Cross-linking and matrix stiffness correlate with HCC risk and tumor progression.12,36 Furthermore, the enzymes LOXL2 and TG2 responsible for cross-linking have been shown to have prominent roles in HCC invasion and metastasis.15–17 Consistently, we found that high PC3X levels were predictive of poor PFS and OS, whereas high levels of PRO-C3 were not. This suggests that PC3X has additional potential as a prognostic biomarker of cancer outcomes, and is superior to PRO-C3.

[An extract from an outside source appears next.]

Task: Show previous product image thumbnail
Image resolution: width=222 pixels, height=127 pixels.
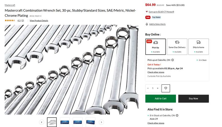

We found that high PC3X was predictive of poor PFS and OS when adjusted for age, gender and BMI, co-variates that can affect collagen turnover.37 High PC3X was however not predictive for PFS when adjusted for Child-Pugh score. This is not surprising as the Child-Pugh score is based on liver function parameters that are affected by the severity of fibrosis.38 We also found that PC3X was not predictive for PFS or OS when adjusted for size of largest lesion, number of lesions and presence of portal vein invasion. Again, LOXL2-mediated collagen cross-linking has been shown to act as invasion highways promoting both intrahepatic and extrahepatic metastasis implying that the degree of cross-linking of collagens associates with the number of lesions and with advanced disease.15

Similar to other studies, we detected high AFP levels in HCC patients and high levels were associated with poor outcomes.39,40 However, 58% of cancer patients had AFP levels (<20 IU/mL) that would not usually prompt further investigation; the large difference between cirrhosis and HCC was driven by a subgroup with very high AFP levels secreted by the malignant hepatocytes. Since AFP secretion can vary widely between malignant hepatocytes, as a biomarker it has low sensitivity, a major limitation to its diagnostic use. Interestingly, and as would be expected, PC3X as a matrix-derived biomarker had diagnostic value in the subgroup of HCC patients with low/normal AFP levels. Thus, though PC3X may not have superior diagnostic performance compared to AFP, PC3X does provide additional diagnostic value suggesting potential as a risk assessment marker. Moreover, high PC3X was independently predictive of poor PFS and OS when adjusted for AFP supporting the argument that PC3X measures a pathologically distinct aspect of tumor biology as compared to tumor-derived AFP (). In addition, we detected improved prognostic potential when combining PC3X and AFP emphasizing the importance of assessing ECM as well as tumor-cell properties in HCC.

In sum, PC3X is a novel marker of ECM deposition and stiffness that is associated with HCC outcomes. We speculate that cross-linked type III collagen pro-peptides are released to the circulation from the hepatic premalignant environment in cirrhotic patients, and in increased levels from the tumor microenvironment. This is likely associated with the high activity of cancer-associated fibroblasts (CAFs) and cross-linking enzymes ().11,41 LOXL2 and TG2 are increasingly considered therapeutic targets to reduce matrix stiffness and attenuate cancer progression. Thus, PC3X may also have predictive potential in this setting.42,43

The limitations of this study include that it is a relatively small HCC cohort that comprises patients with both early- and late-stage disease, who were treated with different treatment regimens, thus impacting differentially on outcomes. Thus, larger studies are required to validate the biomarker potential of PC3X in HCC.

Conclusion

In conclusion, cross-linked multimeric type III collagen pro-peptides can be used as a biomarker of tissue stiffness in HCC and as we show, they measure a pathophysiologically distinct aspect of tumor biology than AFP. PC3X was higher in HCC compared to other liver diseases and healthy controls. In addition, high levels of PC3X in cancer were associated with shorter PFS and OS suggesting that this marker has prognostic potential.